No atual momento nós podemos enxergar as deficiências de uma esquerda radical que ignorou a classe trabalhadora nas últimas décadas. Nós podemos ver os limites da ultraesquerda partidária da “comunização” ou das insurreições: que impactos uma onda massiva de saques e depredações realmente teria na atual atmosfera social? Redistribuição da riqueza e auto-defesa contra o Estado não possuem uma base se não são sustentadas por uma força coesa e disciplinada de trabalhadores em indústrias essenciais, que pode garantir a sobrevivência social.

A esquerda radical não tem raízes suficientes na classe trabalhadora para poder avançar praticamente o controle pelos trabalhadores. Além do mais, não existe uma organização política dos trabalhadores que consiga combinar o conhecimento e o poder tanto dos “trabalhadores da ciência” quanto dos “trabalhadores do chão de fábrica” em direção à emancipação social. Nós precisamos de construir essa organização.

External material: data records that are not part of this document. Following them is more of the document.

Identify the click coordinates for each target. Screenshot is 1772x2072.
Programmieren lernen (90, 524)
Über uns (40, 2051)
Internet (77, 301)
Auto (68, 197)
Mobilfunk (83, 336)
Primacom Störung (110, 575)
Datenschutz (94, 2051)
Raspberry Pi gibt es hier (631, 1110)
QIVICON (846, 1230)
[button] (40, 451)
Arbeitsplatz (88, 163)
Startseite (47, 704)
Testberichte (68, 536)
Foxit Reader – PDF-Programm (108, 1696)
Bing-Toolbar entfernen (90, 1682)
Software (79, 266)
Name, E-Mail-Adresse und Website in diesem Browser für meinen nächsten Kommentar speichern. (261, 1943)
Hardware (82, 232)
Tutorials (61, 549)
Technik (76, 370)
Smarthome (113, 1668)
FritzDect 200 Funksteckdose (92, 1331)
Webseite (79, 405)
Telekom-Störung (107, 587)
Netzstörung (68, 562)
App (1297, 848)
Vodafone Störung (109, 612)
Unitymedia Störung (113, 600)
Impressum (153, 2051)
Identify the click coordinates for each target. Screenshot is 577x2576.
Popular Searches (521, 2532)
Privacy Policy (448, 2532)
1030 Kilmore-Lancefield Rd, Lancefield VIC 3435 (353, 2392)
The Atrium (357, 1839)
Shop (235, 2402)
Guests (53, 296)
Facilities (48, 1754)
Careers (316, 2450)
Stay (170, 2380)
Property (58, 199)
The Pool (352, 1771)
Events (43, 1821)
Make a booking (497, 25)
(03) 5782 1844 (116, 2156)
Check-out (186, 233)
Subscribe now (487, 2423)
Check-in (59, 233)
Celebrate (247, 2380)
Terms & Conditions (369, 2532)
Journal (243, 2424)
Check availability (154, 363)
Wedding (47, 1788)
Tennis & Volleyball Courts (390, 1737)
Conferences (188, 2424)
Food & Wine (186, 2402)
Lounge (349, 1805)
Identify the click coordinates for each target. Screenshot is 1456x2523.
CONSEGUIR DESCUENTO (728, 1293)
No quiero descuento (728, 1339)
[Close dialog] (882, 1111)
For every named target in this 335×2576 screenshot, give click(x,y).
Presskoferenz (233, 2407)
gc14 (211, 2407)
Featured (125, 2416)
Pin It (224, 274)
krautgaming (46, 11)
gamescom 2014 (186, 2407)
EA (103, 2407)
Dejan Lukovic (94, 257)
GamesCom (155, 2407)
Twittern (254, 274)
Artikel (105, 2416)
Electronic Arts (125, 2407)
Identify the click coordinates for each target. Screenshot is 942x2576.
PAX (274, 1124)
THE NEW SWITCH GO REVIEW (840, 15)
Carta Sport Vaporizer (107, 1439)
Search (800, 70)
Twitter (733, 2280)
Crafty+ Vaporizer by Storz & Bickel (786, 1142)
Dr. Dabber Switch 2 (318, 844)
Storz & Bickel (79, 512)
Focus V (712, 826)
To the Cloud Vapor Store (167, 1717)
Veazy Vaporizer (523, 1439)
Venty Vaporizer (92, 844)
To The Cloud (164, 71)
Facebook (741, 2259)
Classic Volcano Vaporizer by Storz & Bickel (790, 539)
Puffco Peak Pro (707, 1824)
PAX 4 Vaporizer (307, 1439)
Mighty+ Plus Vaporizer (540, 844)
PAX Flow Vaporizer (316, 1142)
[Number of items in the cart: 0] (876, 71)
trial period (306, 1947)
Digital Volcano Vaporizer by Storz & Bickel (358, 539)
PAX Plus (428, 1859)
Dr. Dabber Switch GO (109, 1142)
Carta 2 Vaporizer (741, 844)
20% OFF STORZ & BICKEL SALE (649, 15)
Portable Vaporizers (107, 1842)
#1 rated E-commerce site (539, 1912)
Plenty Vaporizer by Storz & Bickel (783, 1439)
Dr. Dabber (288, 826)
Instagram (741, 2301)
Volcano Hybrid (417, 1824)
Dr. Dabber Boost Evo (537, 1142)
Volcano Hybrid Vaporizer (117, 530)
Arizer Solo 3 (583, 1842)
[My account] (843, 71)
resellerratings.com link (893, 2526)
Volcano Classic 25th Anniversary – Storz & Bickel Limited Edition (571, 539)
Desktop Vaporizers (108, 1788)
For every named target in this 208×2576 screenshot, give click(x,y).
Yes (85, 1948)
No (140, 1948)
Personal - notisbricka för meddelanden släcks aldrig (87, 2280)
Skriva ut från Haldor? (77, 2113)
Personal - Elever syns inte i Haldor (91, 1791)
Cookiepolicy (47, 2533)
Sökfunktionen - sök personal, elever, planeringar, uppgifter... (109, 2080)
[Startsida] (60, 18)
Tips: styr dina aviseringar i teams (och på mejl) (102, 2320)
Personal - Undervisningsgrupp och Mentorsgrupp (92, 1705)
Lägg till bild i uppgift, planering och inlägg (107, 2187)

Publicado em 24 de março de 2020 por Angry Workers of the World. Traduzido para o Passa Palavra por Marco Tulio Vieira. Ilustram este artigo imagens de Hieronymous Bosch.

Notas

[1] Lessons from the Lucas Plan – Don’t waste working class creativity on Labour and the state.

[2] Empty supermarkets: The food supply-chain from a workers’ perspective.